Texto seleccionado:
========================================

En un guaraní que suena tan entrecortado y gutural como una lengua asiática, los intercambios verbales entre Cándida y Ramón evocan el movimiento de la hamaca: un bamboleo suave y permanente, un pendular que no tiene fin. Una y otra vez vuelven sobre lo mismo: el hijo ausente, la guerra, la perra, el calor y la lluvia. Encina coloca la cámara a gran distancia y allí la inmoviliza largamente. Cómo podría ser de otra manera, con ese calor, esa pereza, esas cosas que nunca llegan. Al cultor del vértigo le convendrá mantenerse al margen. El espectador curioso recibirá, en cambio, un regalo tras otro. El primero es poder sentirse por una vez en medio de la selva, aguzar los sentidos, oír ruidos lejanos, disfrutar los silencios, hamacarse en el fraseo musical de la mujer y el hombre. Gentileza del notable director de fotografía Willi Behnisch (de Extraño y Parapalos) y de los sonidistas Guido Beremblum y Víctor Tendler, ese ámbito limitado llega a hacerse subyugante.

========================================

Líneas disponibles:
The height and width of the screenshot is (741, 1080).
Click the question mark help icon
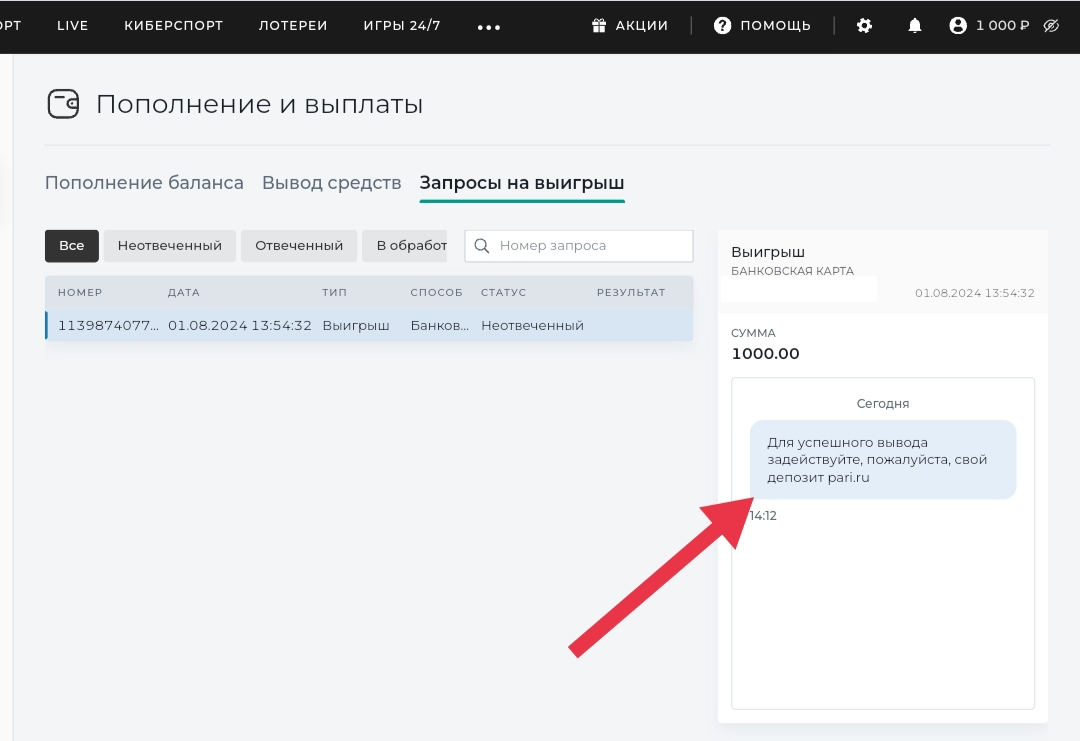(x=722, y=26)
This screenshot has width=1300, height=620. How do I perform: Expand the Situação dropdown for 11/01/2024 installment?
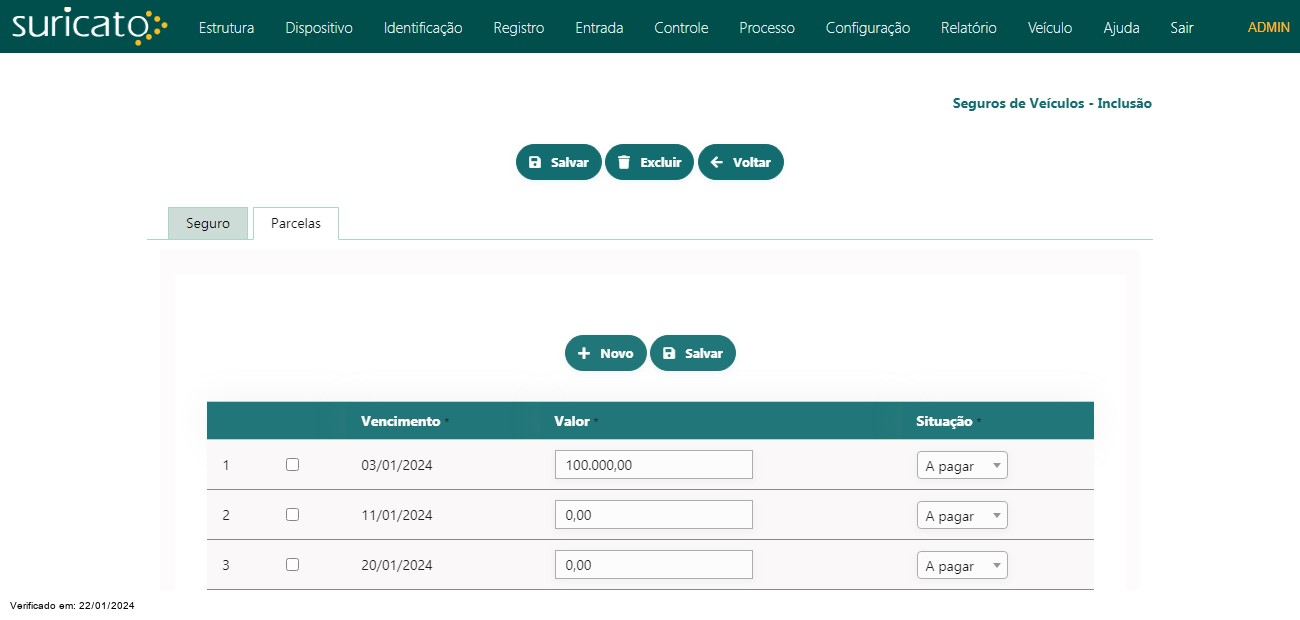point(961,515)
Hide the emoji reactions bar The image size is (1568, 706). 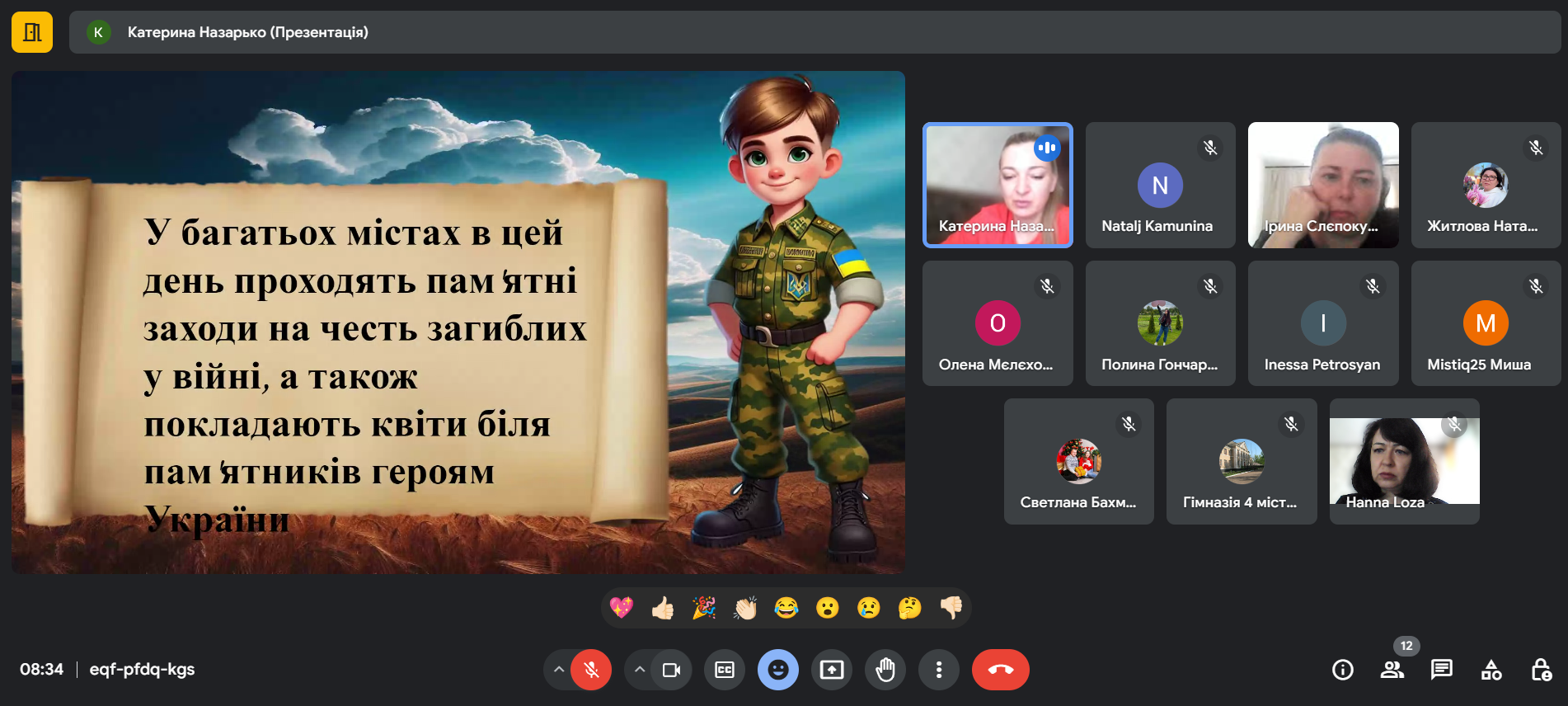(777, 670)
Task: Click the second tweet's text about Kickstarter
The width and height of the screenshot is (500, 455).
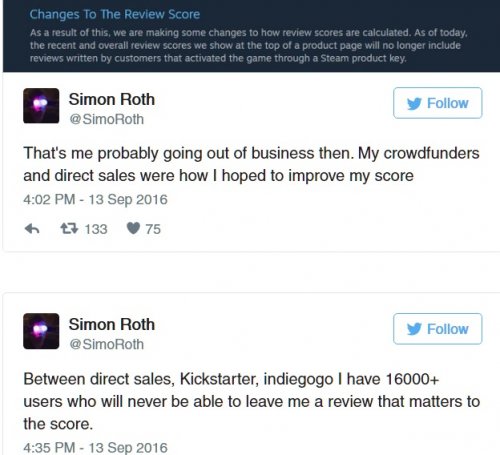Action: (x=252, y=402)
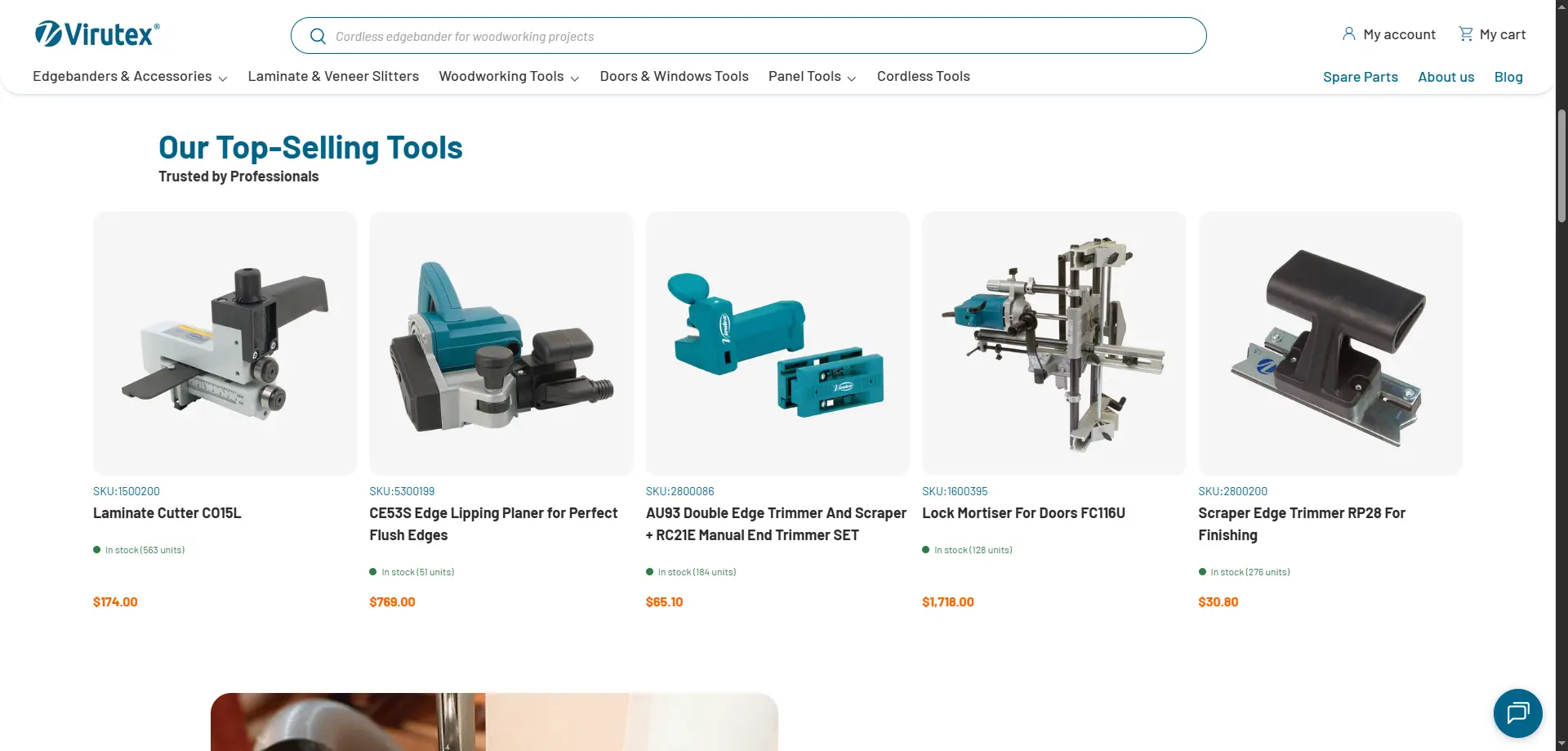Follow the Spare Parts link
The height and width of the screenshot is (751, 1568).
pyautogui.click(x=1360, y=77)
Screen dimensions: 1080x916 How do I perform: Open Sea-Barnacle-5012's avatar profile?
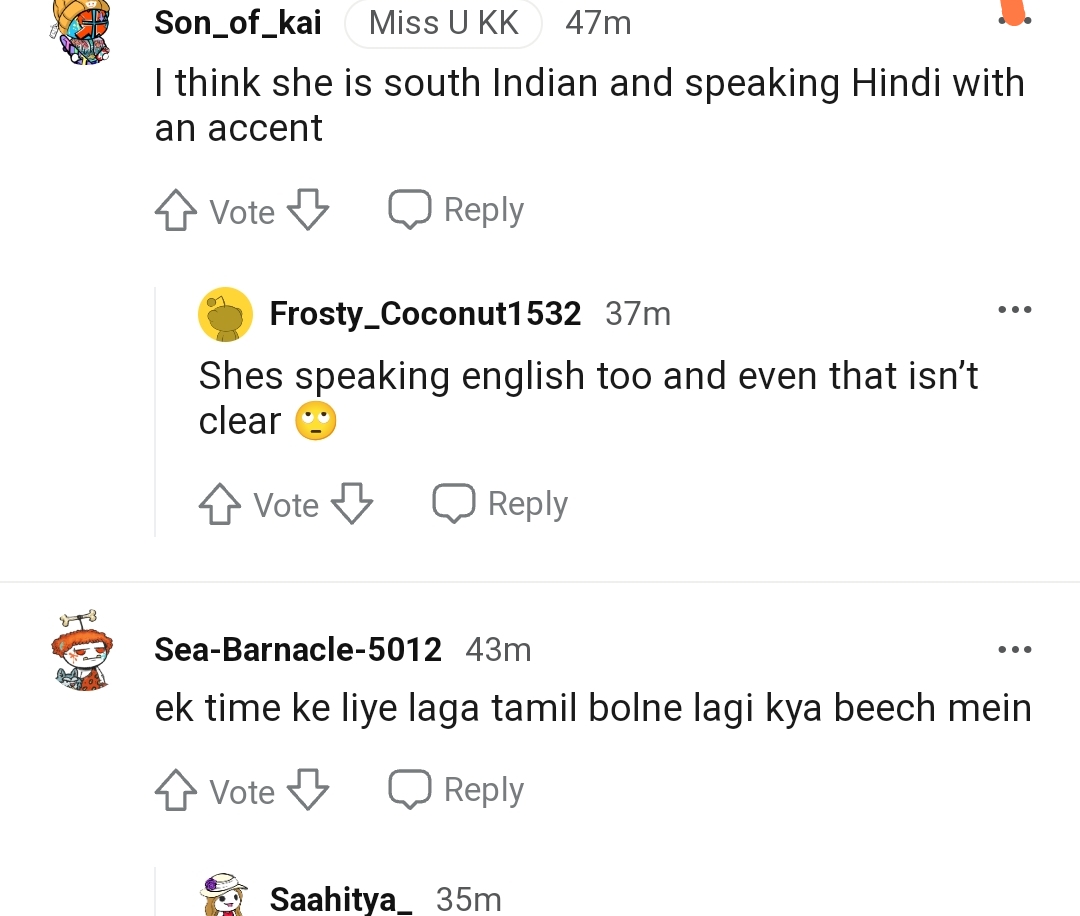[x=82, y=650]
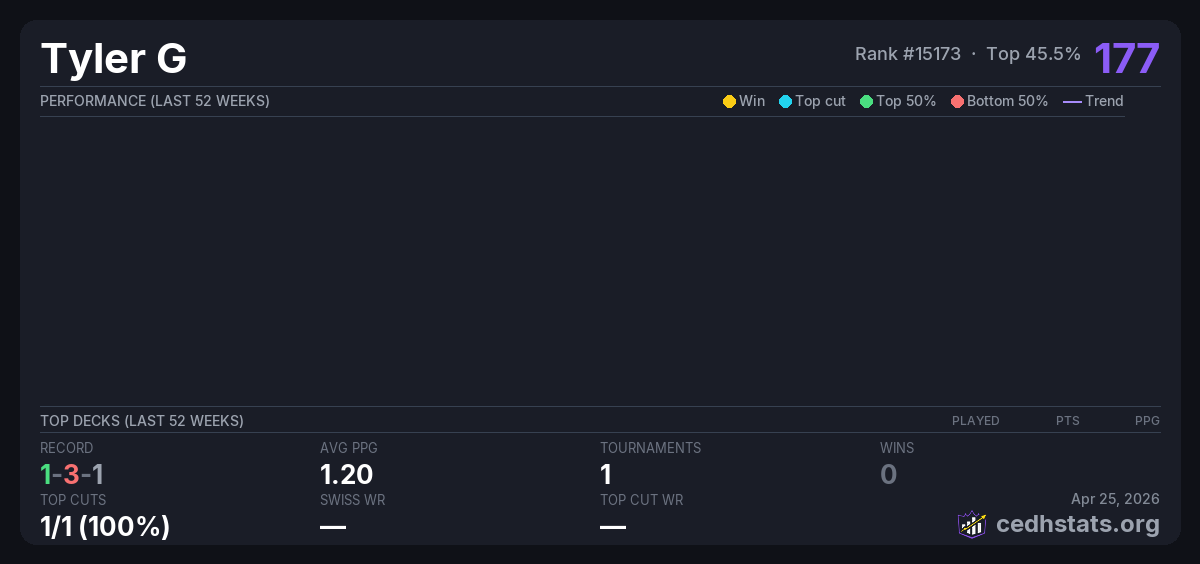Click the green Top 50% legend dot
This screenshot has height=564, width=1200.
(x=866, y=101)
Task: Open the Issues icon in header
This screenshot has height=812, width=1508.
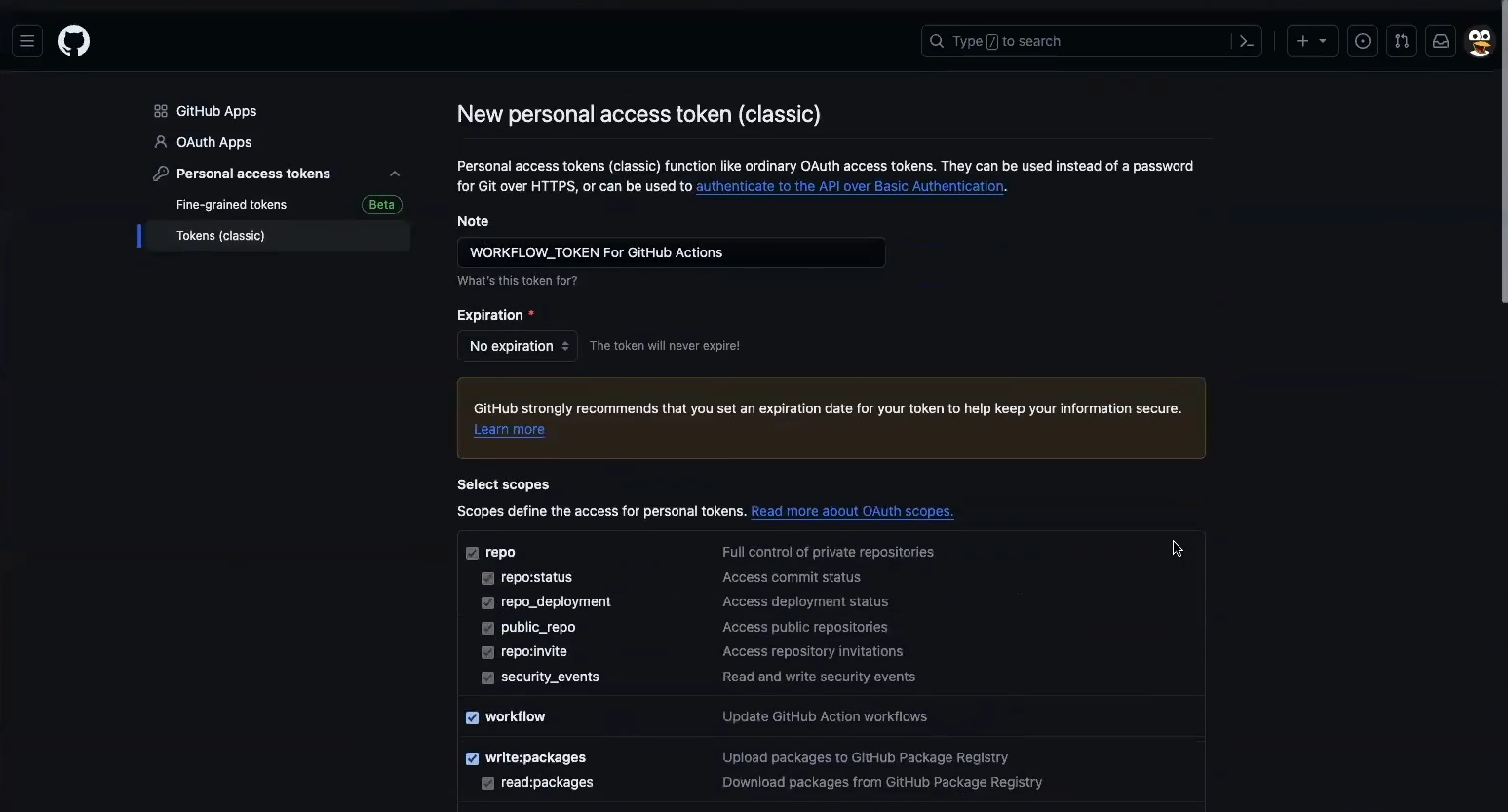Action: pos(1363,41)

========================================

Instrucciones:
Resume en dos oraciones el texto seleccionado. Para responder, consulta solo el texto seleccionado y no las líneas.

Respuesta:
En un guaraní entrecortado, Cándida y Ramón vuelven una y otra vez sobre el hijo ausente, la guerra, la perra, el calor y la lluvia, mientras Encina coloca la cámara a gran distancia y la inmoviliza largamente. El cultor del vértigo hará bien en mantenerse al margen, pero el espectador curioso podrá sentirse en medio de la selva, y la fotografía de Willi Behnisch y el sonido de Guido Beremblum y Víctor Tendler vuelven subyugante ese ámbito limitado.